Copy out the data exactly, from its first line through the line that contains "Image resolution: width=246".

— Begin —

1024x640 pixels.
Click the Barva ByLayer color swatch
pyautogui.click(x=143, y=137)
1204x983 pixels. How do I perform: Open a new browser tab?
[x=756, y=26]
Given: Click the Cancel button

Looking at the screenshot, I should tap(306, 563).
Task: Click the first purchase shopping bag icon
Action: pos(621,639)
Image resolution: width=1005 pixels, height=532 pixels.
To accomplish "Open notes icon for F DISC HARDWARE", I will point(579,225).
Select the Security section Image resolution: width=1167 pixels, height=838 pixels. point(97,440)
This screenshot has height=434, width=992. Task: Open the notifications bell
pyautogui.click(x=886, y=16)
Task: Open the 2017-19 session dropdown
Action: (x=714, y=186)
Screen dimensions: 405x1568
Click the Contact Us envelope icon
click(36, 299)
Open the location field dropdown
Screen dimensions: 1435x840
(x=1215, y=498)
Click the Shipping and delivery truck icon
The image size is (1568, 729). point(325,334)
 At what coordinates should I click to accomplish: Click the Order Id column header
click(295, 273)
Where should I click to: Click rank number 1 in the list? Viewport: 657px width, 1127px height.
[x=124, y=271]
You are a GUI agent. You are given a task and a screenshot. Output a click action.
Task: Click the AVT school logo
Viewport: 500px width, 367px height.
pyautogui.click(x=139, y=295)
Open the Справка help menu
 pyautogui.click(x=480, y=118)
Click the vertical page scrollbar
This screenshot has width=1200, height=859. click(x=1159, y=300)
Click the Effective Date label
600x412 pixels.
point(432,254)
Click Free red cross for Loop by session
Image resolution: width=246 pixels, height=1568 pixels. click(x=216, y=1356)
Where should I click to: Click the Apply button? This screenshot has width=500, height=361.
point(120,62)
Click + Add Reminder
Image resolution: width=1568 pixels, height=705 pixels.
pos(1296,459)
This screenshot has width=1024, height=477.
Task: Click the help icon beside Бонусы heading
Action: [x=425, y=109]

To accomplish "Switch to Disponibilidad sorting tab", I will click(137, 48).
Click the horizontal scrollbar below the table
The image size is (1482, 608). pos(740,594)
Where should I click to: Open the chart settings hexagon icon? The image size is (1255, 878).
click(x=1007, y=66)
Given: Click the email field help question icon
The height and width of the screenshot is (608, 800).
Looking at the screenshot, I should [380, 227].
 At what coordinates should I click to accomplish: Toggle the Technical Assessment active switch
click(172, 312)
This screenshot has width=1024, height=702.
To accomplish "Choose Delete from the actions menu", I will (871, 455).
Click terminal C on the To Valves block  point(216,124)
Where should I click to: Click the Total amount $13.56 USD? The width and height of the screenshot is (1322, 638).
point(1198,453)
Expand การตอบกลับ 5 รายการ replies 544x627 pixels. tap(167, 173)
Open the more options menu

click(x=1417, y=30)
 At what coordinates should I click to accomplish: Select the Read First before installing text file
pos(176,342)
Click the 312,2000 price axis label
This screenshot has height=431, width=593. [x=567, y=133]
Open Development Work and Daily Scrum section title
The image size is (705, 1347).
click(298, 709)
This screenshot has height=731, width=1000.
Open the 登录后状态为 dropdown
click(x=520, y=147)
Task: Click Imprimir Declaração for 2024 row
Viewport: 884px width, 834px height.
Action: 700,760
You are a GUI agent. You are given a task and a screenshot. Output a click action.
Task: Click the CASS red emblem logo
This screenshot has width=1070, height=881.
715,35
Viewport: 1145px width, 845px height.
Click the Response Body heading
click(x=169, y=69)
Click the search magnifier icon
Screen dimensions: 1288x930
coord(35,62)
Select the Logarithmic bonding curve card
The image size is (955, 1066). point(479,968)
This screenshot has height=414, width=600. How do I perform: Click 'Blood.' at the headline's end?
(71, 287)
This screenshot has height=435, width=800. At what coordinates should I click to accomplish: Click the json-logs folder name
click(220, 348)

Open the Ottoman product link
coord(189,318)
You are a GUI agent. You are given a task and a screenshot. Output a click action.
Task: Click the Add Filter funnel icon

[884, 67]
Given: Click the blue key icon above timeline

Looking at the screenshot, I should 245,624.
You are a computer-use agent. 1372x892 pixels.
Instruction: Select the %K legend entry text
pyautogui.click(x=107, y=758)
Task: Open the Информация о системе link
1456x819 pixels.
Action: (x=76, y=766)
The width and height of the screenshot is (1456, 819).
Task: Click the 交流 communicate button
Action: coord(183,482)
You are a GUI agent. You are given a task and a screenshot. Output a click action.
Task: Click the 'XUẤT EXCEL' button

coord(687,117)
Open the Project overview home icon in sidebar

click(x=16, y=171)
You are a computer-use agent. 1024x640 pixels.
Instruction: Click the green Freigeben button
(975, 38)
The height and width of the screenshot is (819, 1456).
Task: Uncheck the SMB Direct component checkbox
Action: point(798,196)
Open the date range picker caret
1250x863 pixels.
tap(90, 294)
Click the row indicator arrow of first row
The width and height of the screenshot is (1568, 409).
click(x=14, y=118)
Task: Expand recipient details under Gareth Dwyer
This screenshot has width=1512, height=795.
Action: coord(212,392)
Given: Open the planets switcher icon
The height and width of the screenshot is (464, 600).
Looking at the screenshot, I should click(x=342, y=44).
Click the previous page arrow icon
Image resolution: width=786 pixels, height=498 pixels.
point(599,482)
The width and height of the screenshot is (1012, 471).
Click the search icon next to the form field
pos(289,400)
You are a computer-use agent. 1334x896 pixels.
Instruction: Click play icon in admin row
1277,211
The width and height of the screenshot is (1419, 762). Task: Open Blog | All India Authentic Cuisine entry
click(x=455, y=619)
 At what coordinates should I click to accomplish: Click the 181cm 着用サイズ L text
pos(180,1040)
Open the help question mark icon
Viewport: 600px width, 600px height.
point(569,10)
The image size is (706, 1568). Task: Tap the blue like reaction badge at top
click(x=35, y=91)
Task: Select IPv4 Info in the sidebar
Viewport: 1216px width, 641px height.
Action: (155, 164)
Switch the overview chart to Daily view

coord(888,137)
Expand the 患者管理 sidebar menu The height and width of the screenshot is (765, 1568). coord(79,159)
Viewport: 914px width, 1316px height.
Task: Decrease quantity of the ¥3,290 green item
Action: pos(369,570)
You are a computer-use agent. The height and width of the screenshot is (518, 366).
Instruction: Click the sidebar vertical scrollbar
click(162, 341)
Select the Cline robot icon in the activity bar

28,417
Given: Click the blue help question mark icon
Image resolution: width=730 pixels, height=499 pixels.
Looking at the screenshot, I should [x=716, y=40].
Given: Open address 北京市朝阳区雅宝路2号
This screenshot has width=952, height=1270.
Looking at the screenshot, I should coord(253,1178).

— End —

Reply:
1024x640 pixels.
Click the Barva ByLayer color swatch
pyautogui.click(x=143, y=137)
1204x983 pixels. How do I perform: Open a new browser tab?
[x=756, y=26]
Given: Click the Cancel button

Looking at the screenshot, I should tap(306, 563).
Task: Click the first purchase shopping bag icon
Action: pos(621,639)
Image resolution: width=1005 pixels, height=532 pixels.
To accomplish "Open notes icon for F DISC HARDWARE", I will point(579,225).
Select the Security section Image resolution: width=1167 pixels, height=838 pixels. point(97,440)
This screenshot has height=434, width=992. Task: Open the notifications bell
pyautogui.click(x=886, y=16)
Task: Open the 2017-19 session dropdown
Action: (x=714, y=186)
Screen dimensions: 405x1568
Click the Contact Us envelope icon
click(36, 299)
Open the location field dropdown
Screen dimensions: 1435x840
(x=1215, y=498)
Click the Shipping and delivery truck icon
The image size is (1568, 729). point(325,334)
 At what coordinates should I click to accomplish: Click the Order Id column header
click(295, 273)
Where should I click to: Click rank number 1 in the list? Viewport: 657px width, 1127px height.
[x=124, y=271]
You are a GUI agent. You are given a task and a screenshot. Output a click action.
Task: Click the AVT school logo
Viewport: 500px width, 367px height.
pyautogui.click(x=139, y=295)
Open the Справка help menu
 pyautogui.click(x=480, y=118)
Click the vertical page scrollbar
This screenshot has width=1200, height=859. click(x=1159, y=300)
Click the Effective Date label
600x412 pixels.
point(432,254)
Click Free red cross for Loop by session
Image resolution: width=246 pixels, height=1568 pixels. click(x=216, y=1356)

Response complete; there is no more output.